Quote exactly, and only, the lines of the material below from the line with "The height and width of the screenshot is (436, 771)." through the line with "Viewport: 1222px width, 877px height.".

Start of Input data

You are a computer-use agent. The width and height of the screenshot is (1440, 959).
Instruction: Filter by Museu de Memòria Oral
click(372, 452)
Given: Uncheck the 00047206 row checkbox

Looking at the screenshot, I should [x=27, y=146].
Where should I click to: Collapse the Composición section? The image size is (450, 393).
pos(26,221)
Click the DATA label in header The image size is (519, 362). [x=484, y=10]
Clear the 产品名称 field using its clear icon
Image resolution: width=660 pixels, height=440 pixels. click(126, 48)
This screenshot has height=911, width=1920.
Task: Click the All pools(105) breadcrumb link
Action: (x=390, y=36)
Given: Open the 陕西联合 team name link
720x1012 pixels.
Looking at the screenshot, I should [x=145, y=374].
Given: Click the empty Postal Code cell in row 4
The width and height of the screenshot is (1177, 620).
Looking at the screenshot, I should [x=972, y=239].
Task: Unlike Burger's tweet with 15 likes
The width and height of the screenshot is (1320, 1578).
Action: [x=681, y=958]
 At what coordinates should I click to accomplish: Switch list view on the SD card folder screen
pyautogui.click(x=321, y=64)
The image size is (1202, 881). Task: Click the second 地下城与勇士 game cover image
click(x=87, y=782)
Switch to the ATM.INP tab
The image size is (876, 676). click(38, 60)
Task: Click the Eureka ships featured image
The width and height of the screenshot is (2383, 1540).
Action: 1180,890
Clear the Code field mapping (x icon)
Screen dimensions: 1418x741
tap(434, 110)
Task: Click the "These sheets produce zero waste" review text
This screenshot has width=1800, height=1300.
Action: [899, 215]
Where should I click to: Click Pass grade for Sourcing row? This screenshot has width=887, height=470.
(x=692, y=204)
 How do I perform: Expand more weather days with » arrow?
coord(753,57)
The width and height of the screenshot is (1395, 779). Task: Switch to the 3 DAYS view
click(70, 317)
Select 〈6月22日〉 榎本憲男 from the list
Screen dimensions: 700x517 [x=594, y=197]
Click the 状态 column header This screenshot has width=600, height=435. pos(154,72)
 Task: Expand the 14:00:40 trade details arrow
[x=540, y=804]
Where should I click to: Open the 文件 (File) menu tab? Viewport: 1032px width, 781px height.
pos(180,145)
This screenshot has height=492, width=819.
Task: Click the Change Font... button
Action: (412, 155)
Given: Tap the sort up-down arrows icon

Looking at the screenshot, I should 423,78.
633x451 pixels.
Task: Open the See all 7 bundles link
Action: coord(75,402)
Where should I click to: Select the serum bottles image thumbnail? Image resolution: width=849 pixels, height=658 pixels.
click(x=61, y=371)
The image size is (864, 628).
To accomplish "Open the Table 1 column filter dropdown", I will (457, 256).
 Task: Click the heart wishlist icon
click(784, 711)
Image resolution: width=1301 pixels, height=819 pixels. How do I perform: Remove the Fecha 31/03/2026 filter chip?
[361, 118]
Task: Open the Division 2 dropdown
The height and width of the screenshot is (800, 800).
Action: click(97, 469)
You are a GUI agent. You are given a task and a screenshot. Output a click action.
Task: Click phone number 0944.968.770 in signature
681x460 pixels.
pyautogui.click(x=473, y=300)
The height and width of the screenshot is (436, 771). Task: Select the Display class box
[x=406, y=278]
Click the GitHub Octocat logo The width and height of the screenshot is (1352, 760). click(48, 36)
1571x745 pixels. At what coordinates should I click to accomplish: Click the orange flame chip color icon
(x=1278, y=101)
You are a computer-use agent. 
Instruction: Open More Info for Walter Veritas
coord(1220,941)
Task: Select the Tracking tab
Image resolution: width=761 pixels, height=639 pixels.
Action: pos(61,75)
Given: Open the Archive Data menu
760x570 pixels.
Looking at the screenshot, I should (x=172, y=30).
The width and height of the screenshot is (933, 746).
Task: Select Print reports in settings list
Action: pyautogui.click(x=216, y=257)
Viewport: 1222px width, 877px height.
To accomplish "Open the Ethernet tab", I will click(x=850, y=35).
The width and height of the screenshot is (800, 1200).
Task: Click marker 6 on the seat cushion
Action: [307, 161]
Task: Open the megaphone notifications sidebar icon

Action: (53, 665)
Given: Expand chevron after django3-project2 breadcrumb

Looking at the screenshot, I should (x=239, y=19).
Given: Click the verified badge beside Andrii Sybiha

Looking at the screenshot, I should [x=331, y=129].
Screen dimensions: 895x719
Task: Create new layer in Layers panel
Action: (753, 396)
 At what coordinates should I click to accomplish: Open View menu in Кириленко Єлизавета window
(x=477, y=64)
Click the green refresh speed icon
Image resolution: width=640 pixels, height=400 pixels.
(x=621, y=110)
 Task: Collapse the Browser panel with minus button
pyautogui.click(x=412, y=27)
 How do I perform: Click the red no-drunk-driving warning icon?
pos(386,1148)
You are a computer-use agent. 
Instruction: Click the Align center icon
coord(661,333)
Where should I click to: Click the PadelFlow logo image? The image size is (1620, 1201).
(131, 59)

End of Input data

● **Answer area**
The height and width of the screenshot is (436, 771). Task: Select the Display class box
[x=406, y=278]
Click the GitHub Octocat logo The width and height of the screenshot is (1352, 760). click(48, 36)
1571x745 pixels. At what coordinates should I click to accomplish: Click the orange flame chip color icon
(x=1278, y=101)
You are a computer-use agent. 
Instruction: Open More Info for Walter Veritas
coord(1220,941)
Task: Select the Tracking tab
Image resolution: width=761 pixels, height=639 pixels.
Action: pos(61,75)
Given: Open the Archive Data menu
760x570 pixels.
Looking at the screenshot, I should (x=172, y=30).
The width and height of the screenshot is (933, 746).
Task: Select Print reports in settings list
Action: pyautogui.click(x=216, y=257)
Viewport: 1222px width, 877px height.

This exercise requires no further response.